Jennifer Egan: I was a private secretary for years for a very difficult woman who was also a writer, who was a nonfiction writer and a former spy for the O.S.S. and a very extreme character. I did a lot of impersonating when I worked for her. That was part of my job really. I sort of took on her voice and was able to carry on correspondence in her voice. I’ve signed books in her voice. Our actual voices didn’t sound the same at all, but that feeling of the job of representing someone virtually, even though this was basically pre-internet, I knew that feeling really well. And being a fiction writer is part of what made me good at doing it.

Joe Skinner: For Jennifer Egan, writing fiction is a way of life, and life is a way to write fiction.

Jennifer Egan: Fiction, I think, can give us an experience of transport out of our inner lives beyond what many other things can do. I’m Jennifer Egan, and I am a fiction writer and a journalist. And I feel very strongly that the novel was invented to be inventive.

Joe Skinner: I’m Joe Skinner and this is American Masters: Creative Spark. In each episode we bring you the story of how artists bring their creative work to life. Today, Pulitzer Prize-winning author Jennifer Egan takes us on a journey through her writing process, and how “Lulu the Spy, 2032,” a chapter from her latest novel “The Candy House,” came to be.

“The Candy House” is a sort-of sequel to and takes place twenty-ish years after “A Visit from the Goon Squad,” which won Jennifer the Pulitzer Prize for fiction in 2011. Each chapter of these books looks at the point of view of a different, periphery character introduced in previous chapters. It’s a wild style. She’s called it “kaleidoscopic.”

Jennifer Egan: I guess what I would call my first kaleidoscopic book is probably “A Visit from the Goon Squad.” I had definitely done work that you could call experimental before that, but that was the first one in which every chapter actually is from a different point of view and there is no single person whose story the book is. And I actually came about it by accident, which is how a lot of things I end up doing seem to come along.

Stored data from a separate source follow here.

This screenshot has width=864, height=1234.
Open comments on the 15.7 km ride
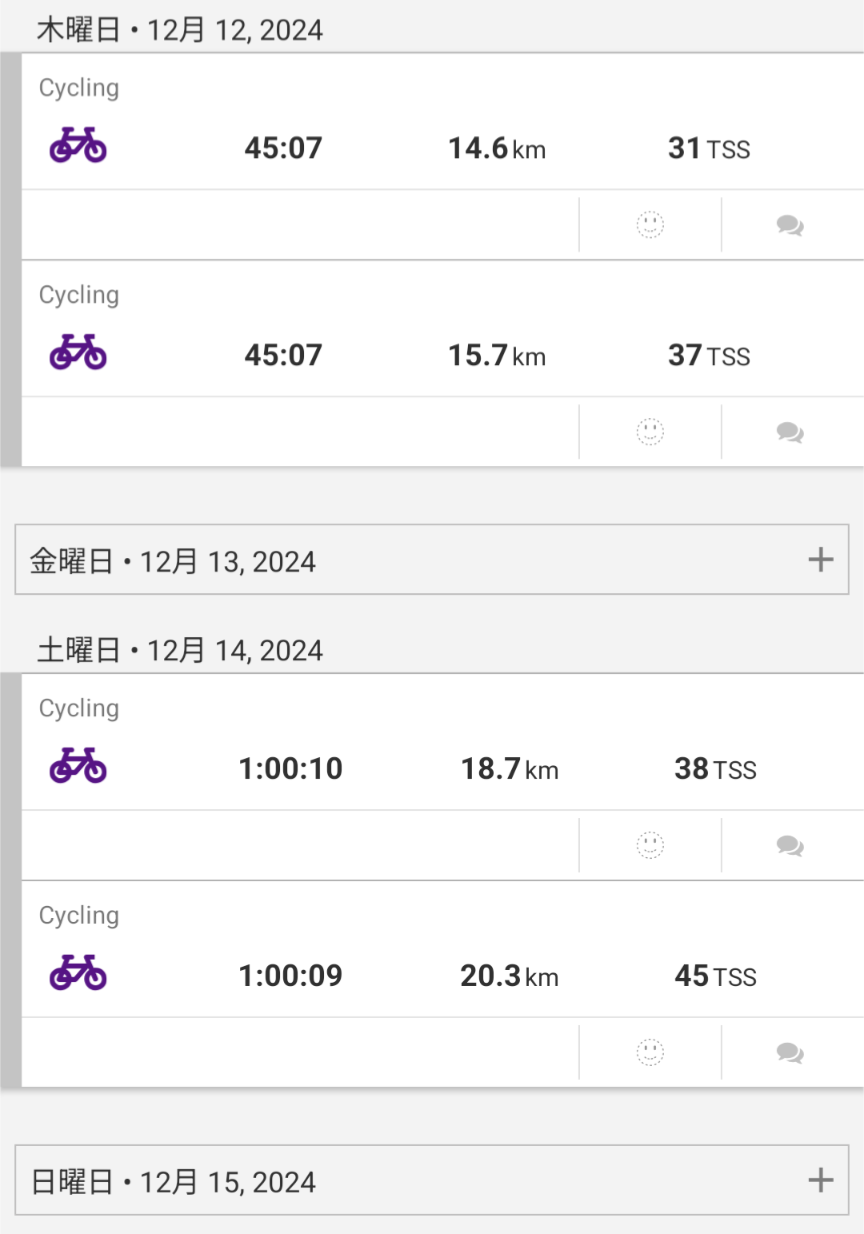coord(790,433)
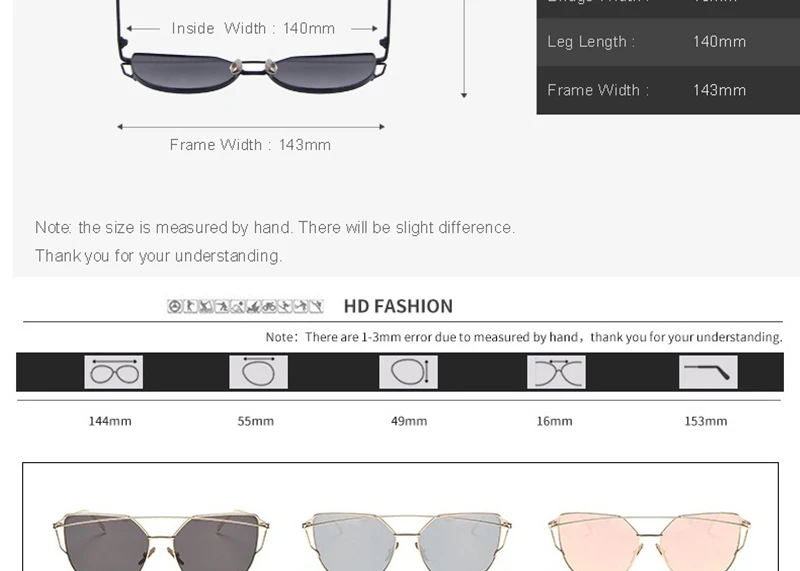
Task: Click the temple arm length icon
Action: coord(708,372)
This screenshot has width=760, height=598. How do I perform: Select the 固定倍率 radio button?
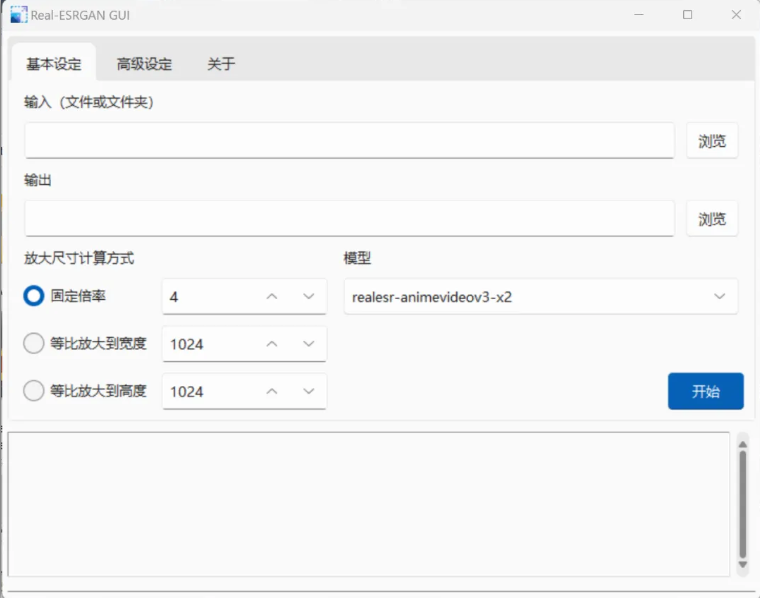coord(34,296)
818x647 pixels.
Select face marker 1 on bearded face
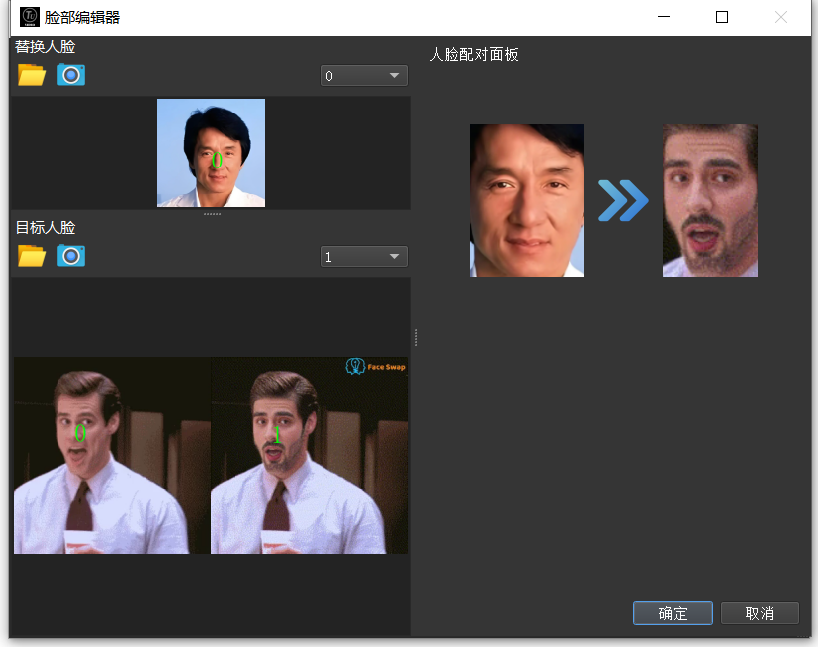tap(278, 436)
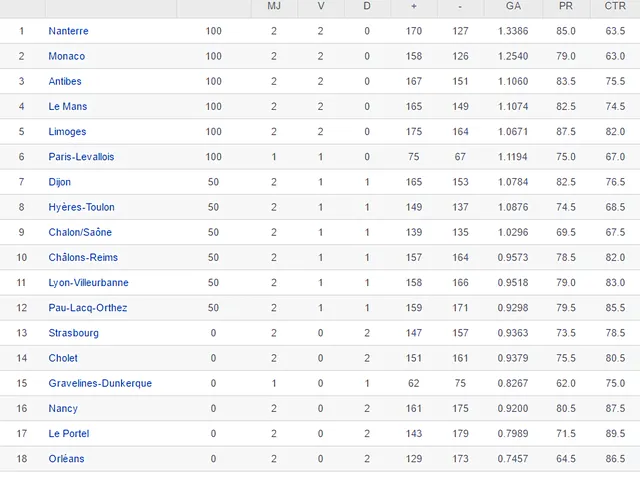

I was writing what I thought were just individual short stories and because I didn’t think they would ever be part of one single story, I was doing what I normally do with stories, which is taking a different technical approach for each. That’s the fun of stories. You know, they’re each their own world, but there were characters in common among these stories, and I started to feel like, oh, wouldn’t it be fun to actually have them be a book? But not just your traditional linked short stories, which tend to have a common voice and sort of technical approach, but actually to have a work in which every chapter feels like it’s part of a different book and yet, they combine into one story.

Joe Skinner: As a reader, it’s a lot of fun to gradually uncover the interconnections between all these characters as the book progresses, like a low-stakes game of six degrees of Kevin Bacon. But while writing, Egan didn’t put any pressure or hard and fast rules on herself to keep track of everyone’s connections. Her priority was to have each individual story stand on its own, to keep the book less about tracking the connections, and more about developing the characters. She likened the structure of these books to a concept album, like “Sgt. Pepper’s Lonely Hearts Club Band” or “The Wall,” in which the individual tracks of one album all come together as a whole to tell a singular story.

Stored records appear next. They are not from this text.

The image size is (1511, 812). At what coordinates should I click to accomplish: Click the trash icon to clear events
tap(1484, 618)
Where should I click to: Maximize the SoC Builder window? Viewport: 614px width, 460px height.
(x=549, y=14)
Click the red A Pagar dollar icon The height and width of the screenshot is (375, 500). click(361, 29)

Jennifer Egan: It’s about contrast. That’s the fun of a record album. No one wants to listen to an album in which the same rhythms and notes occur every single time. So once I knew that, in a way, the major elements of that book were already in place. I had already published four short stories, some of them even a decade earlier, that were just… felt a little orphaned. And I started thinking, wait a minute, what if there’s a way that these four can link into this other story that I’m telling? It felt like a real long shot. I mean, they had nothing in common and they were radically different in form. But little by little, I could feel these like little tentacles reaching out from one to the other. And ultimately, they became essential parts of “A Visit from the Goon Squad” and therefore, “The Candy House.”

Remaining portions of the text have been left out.